Osteoporosis is a common disease, characterized by decreased BMD and increased fracture risk, which causes a profound health burden world-wide. Genes are known to control the onset and progression of bone diseases such as osteoporosis.

 

In this study pre-clinical work at the German Mouse Clinic, Institute of Experimental Genetics of the Helmholtz Zentrum München, and IMPC systematically probed more than 1000 genes for their potential effect on BMD. The skeletal phenotyping was performed using Dual Energy X-Ray Absorptiometry (DXA), the gold standard technique employed also in the clinic for diagnosis of osteoporosis. A total of 200 genes were found to significantly affect BMD. This pool of BMD genes comprised 141 genes with previously unknown functions in bone biology. Examination of these BMD genes in osteoclasts and osteoblasts underscored BMD pathways, including vesicle transport, in these cells and together with in silico bone turnover studies resulted in the prioritization of candidate genes for further investigation.

 

In close cooperation with medical scientists and epidemiologists this study adds fundamental knowledge to recent human studies, such as the 'Genome-Wide Association Study' (GWAS) data based on the UK biobank and the data set of the 'Genetic Factors for Osteoporosis Consortium' (GEFOS).
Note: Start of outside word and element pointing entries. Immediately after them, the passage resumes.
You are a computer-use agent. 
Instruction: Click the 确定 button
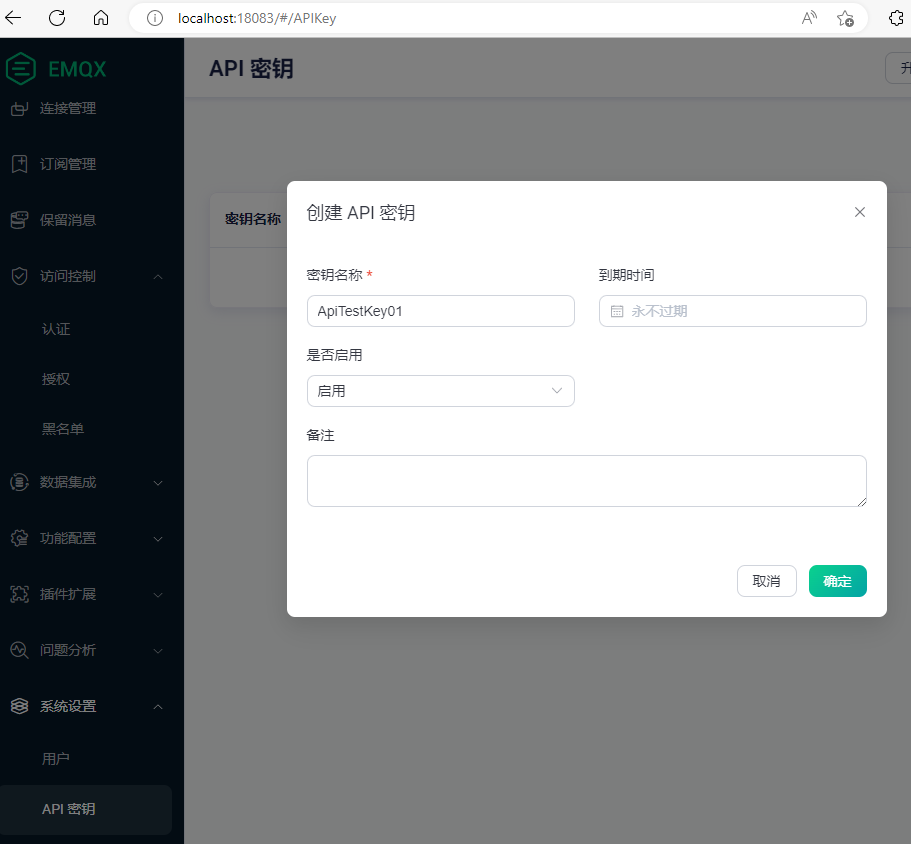tap(837, 581)
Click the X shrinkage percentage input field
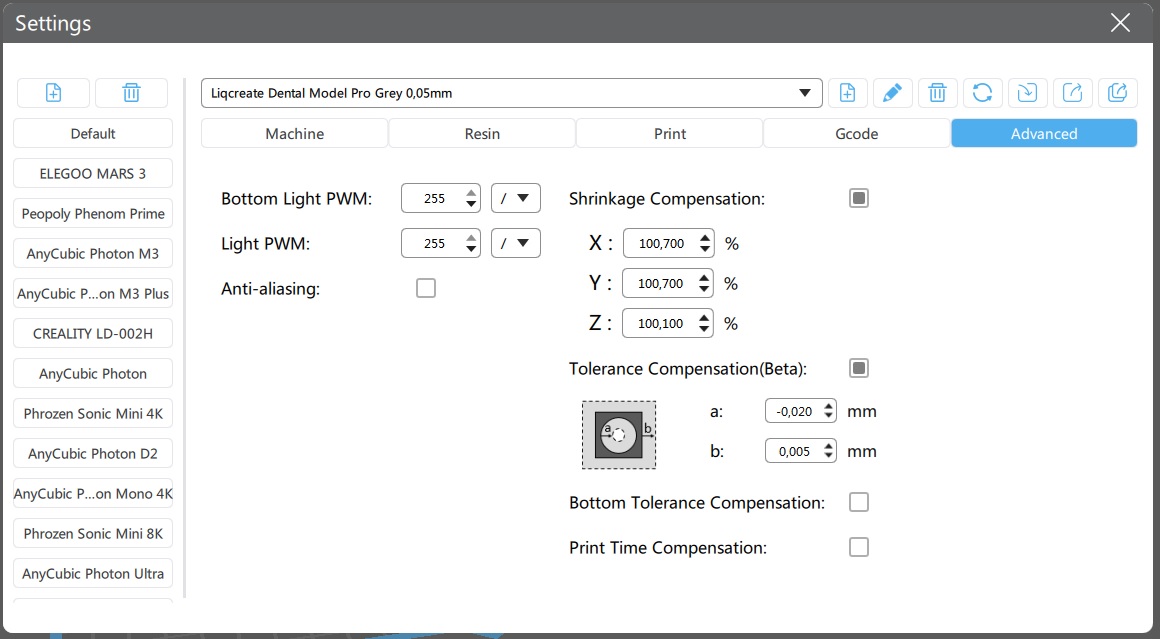The height and width of the screenshot is (639, 1160). coord(660,243)
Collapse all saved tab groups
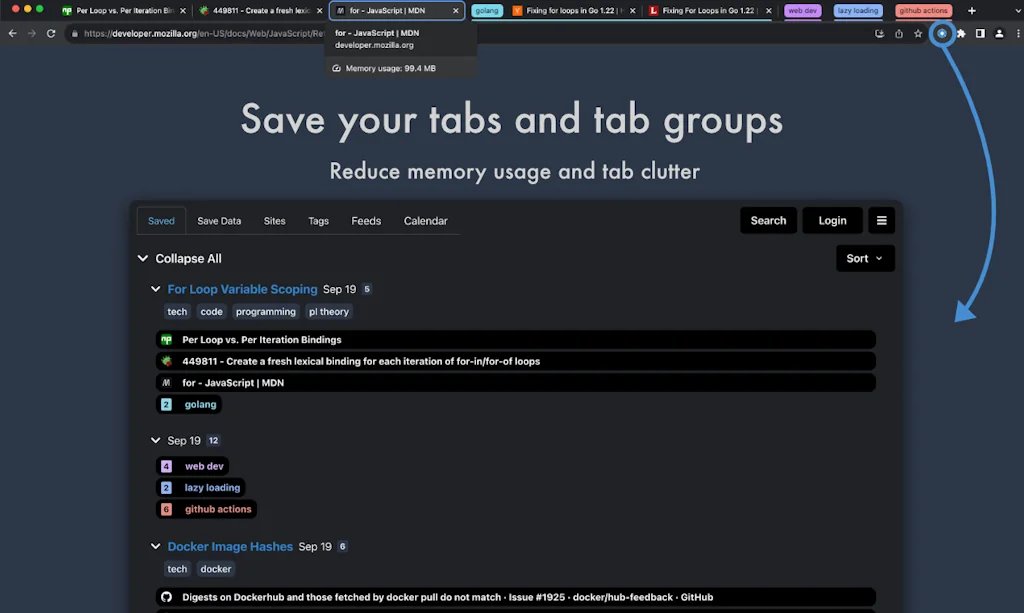 tap(143, 258)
The discovery and study of novel BMD genes will help to better understand the causes and therapeutic options for patients with low BMD.

 

Swan AL, Schütt C, Rozman J, Del Mar Muñiz Moreno M, Brandmaier S, Simon M, Leuchtenberger S, Griffiths M, Brommage R, Keskivali-Bond P, Grallert H, Werner T, Teperino R, Becker L, Miller G, Moshiri A, Seavitt JR, Cissell DD, Meehan TF, Acar EF, Lelliott CJ, Flenniken AM, Champy MF, Sorg T, Ayadi A, Braun RE, Cater H, Dickinson ME, Flicek P, Gallegos J, Ghirardello EJ, Heaney JD, Jacquot S, Lally C, Logan JG, Teboul L, Mason J, Spielmann N, McKerlie C, Murray SA, Nutter LMJ, Odfalk KF, Parkinson H, Prochazka J, Reynolds CL, Selloum M, Spoutil F, Svenson KL, Vales TS, Wells SE, White JK, Sedlacek R, Wurst W, Lloyd KKC, Croucher PI, Fuchs H, Williams GR, Bassett JHD, Gailus-Durner V, Herault Y, Mallon AM, Brown SDM, Mayer-Kuckuk P, Hrabe de Angelis M; IMPC Consortium. Mouse mutant phenotyping at scale reveals novel genes controlling bone mineral density. PLoS Genet. 2020 Dec 28;16(12):e1009190. doi: 10.1371/journal.pgen.1009190. Epub ahead of print. PMID: 33370286.